Antonio Guardi is one of the great masters working in the field of history painting in Venice during the eighteenth century. His father Domenico, also a painter, lived for some years in Vienna, where Antonio was born in 1699. Two years later, the family moved to Venice and here Antonio stayed and worked for the rest of his life.
The four frescoes restored by VIF between 2007 and 2008 are exhibited in two rooms on the second floor of Ca’ Rezzonico: the Triumph of Diana on the ceiling of the Sala delle Lacche Verdi, and Venus and Love, Apollo and Minerva on the walls of the Sala del Guardi. These four works in the Ca’ Rezzonico museum are the only frescoes by Antonio Guardi that have come down to us.
The four works were painted for Palazzetto Barbarigo, a building near the church of Angelo Raffaele, and transferred to Ca’ Rezzonico in 1936 after being recovered from beneath a layer of lime applied in the nineteenth century.
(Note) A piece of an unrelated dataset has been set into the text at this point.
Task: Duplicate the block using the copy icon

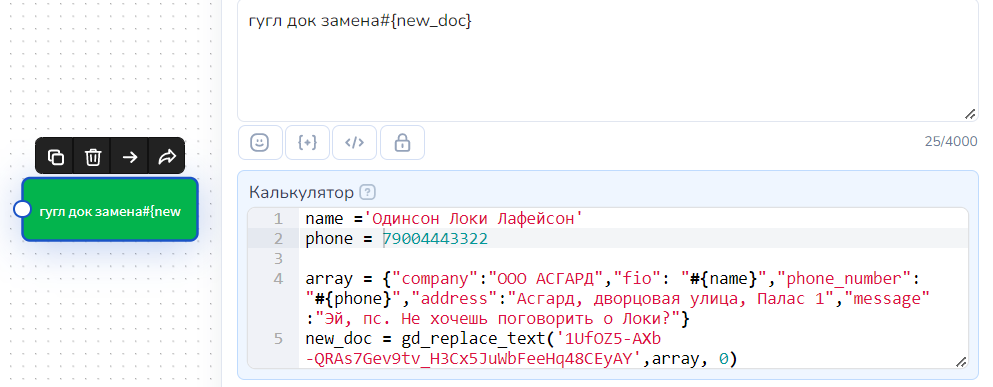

Scholars attributed them alternately to the two Guardi brothers – Antonio and Francesco – until the discovery in a New York collection of a sheet, a firmly attributed drawing by Antonio, which bore a preparatory sketch for Minerva on the back. Thanks to this discovery, it was also possible to date the frescoes to around 1750.
The restoration was undertaken by Ottorino Nonfarmale.